Ce petit article est le récit des expériences vécues, et des témoignages partagés, lors d’animations lancées à partir de septembre 2020. Les publics étaient essentiellement constitués par les membres des organisations constitutives du MOC (aînés CSC, Vie Féminine, bureaux politiques), ainsi que par des stagiaires, de CISP et de régie de quartier. Notre objectif était de prendre le temps de ressaisir nos vécus de la pandémie, dont le confinement, en tentant de « remettre les choses à plat ». Ce mieux voir n’est-il pas la condition nécessaire à l’appropriation d’un jugement partagé, potentiellement émancipateur ? Dans tous les cas, la mission de l’éducation permanente s’avère ici à la fois pertinente et cruciale, pour tenter de se raccrocher à quelque bouée de sauvetage lorsque l’ordre social est à la dérive.

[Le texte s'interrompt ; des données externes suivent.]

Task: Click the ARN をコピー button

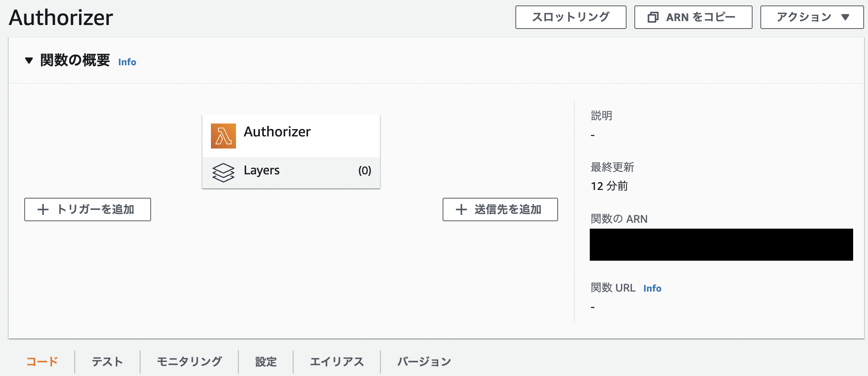Action: [x=693, y=17]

L’autorité politique de la science face aux inégalités sociales
Le trauma collectif d’une pandémie virale comme celle du covid génère de nombreuses incertitudes. L’animation avait pour vocation d’être une chambre d’échos et de partage de ces doutes. Ces incertitudes, de plus, sont renforcées par des changements de position incessants, qui ne permettent plus de savoir à quel saint se vouer. Mais pour certain(e)s, ça tient de l’évidence. Le raisonnement est limpide. Le virus qui provoque la maladie du covid-19 (SRAS-CoV-2) aurait été fabriqué par des gouvernants tout-puissants dans le but évident d’inoculer aux populations des nanoparticules réceptrices de la 5G, lors d’une campagne de vaccination mondiale qui générera des milliards. La crise sanitaire serait l’occasion d’une déstabilisation de l’ensemble du tissu économique, dans le but de détruire la classe moyenne que l’on fait « mourir à petit feu », voire de surveiller le moindre de nos faits et gestes tout en bâillonnant les gens, grâce à des masques qu’on a été forcés de fabriquer ! On aurait tort de balayer ça d’un revers de la main, aussi contradictoire et farfelu que cela puisse paraître. Ces interrogations révèlent une crise de confiance bien légitime dans les institutions perçues comme « éloignées du terrain ». Qui représentent-elles encore ?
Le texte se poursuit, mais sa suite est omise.